* [Exercise details]
Restate each entry below exactly; pictures stay out of the copy.

* [Source records]
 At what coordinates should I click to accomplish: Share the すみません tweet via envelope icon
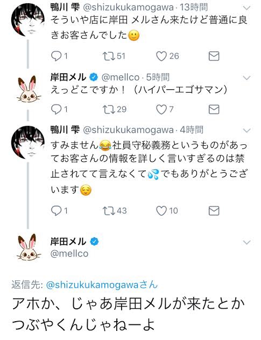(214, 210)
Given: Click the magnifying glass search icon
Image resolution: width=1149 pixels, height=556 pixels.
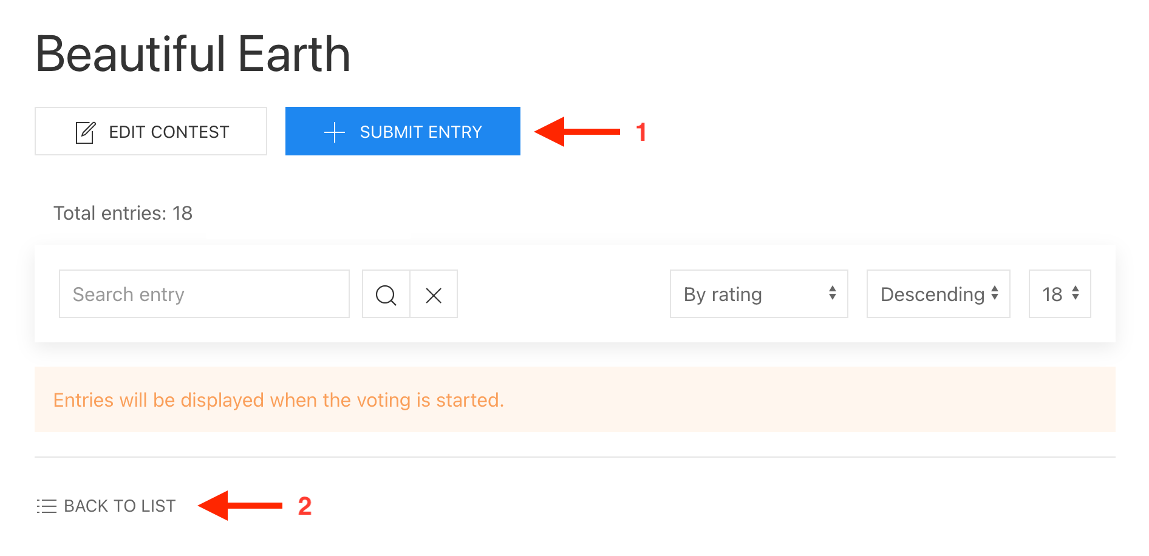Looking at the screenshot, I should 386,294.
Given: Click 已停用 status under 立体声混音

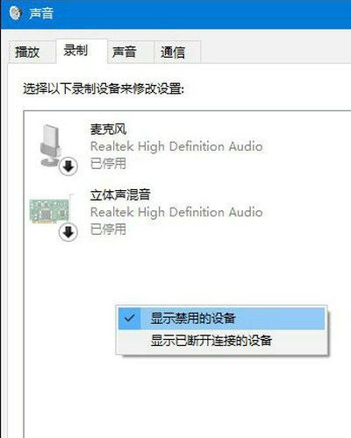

* [Solution]
 At what coordinates should I click to accomplish: Share the すみません tweet via envelope icon
(214, 210)
Given: Click the magnifying glass search icon
Image resolution: width=1149 pixels, height=556 pixels.
Looking at the screenshot, I should 386,294.
Given: Click 已停用 status under 立体声混音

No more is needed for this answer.